押さえておきたい「4つの構成手法」
4つの構成手法とは、経過、逆算、マクロ、ミクロの4つだ。経過手法とは、文字通り、経過をたどって説明する方法だ。よかれと思って、結論を先に話したら、「順序立てて話してくれ」と言われた経験のある人もいるだろう。ある程度の時間が与えられていて、細部にまで言及でき、因果関係について理解を促したいときに特に有効だ。
逆算手法とは、結論から逆戻りしながら説明する方法だ。上記の例とは逆に、経過手法で説明したら、「結論を言ってくれ」とせかされた経験のある人もいるだろう。逆算手法は、説明する時間が限られていて、話の全体像を示し、結論や到達地点を強調したいときに特に有効だ。

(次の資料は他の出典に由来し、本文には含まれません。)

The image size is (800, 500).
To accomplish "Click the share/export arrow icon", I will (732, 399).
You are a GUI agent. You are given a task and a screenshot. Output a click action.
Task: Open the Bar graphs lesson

マクロ手法は、マクロからミクロに、大項目から小項目にブレイクダウンしていきながら説明する方法だ。世界の情勢、日本の情勢、自社業界への影響、自社への影響というように順を追って説明範囲を狭くしていく。大局観を訴求したいときに特に有効だ。
ミクロ手法は、逆に、ミクロからマクロに話の範囲を広げていきながら説明していく方法だ。自分の業務内容に始まり、自分の業務が次工程に与える影響、自社に与える影響…というように説明範囲が広くなる。局所に着目したいときに特に有効だ。
相手に合わせて構成を変える
これらの4つの構成手法は、テーマや状況によって使い分けることが重要だ。そして、忘れてはならないことは、相手にはそれぞれが好む構成手法があるということだ。
これまで会話する中で、この人はいつも「経過をたどって説明してくれ」「順序立てて説明してくれ」と言っている人には、経過手法で説明することが基本だ。「だから結論は何なのだ」「それで、どうなるというのだ」が口癖の人には、逆算手法で話してみるとよい。「全体像を示してくれ」と言っている人にはマクロ手法を、「具体的な手順」にこだわっている人にはミクロ手法がおすすめだ。
演習参加者のデータを踏まえると、職位が上がれば上がるほど経過手法よりも逆算手法を、ミクロ手法よりもマクロ手法を好む人が多い。営業担当者は経過手法、経営企画担当者はマクロ手法、金融保険業界の人はミクロ手法を好む…というように、業界や業種によっても好みが分かれる。
しかし、あくまで演習参加者のデータなので、これまでの経験から相手の好みを踏まえた説明をすることをおすすめする。初めてコミュニケーションを取る人に対しては、説明の時間が十分にあれば経過手法で試して、相手が違和感を覚えるようだったら逆算手法に切り替えることだ。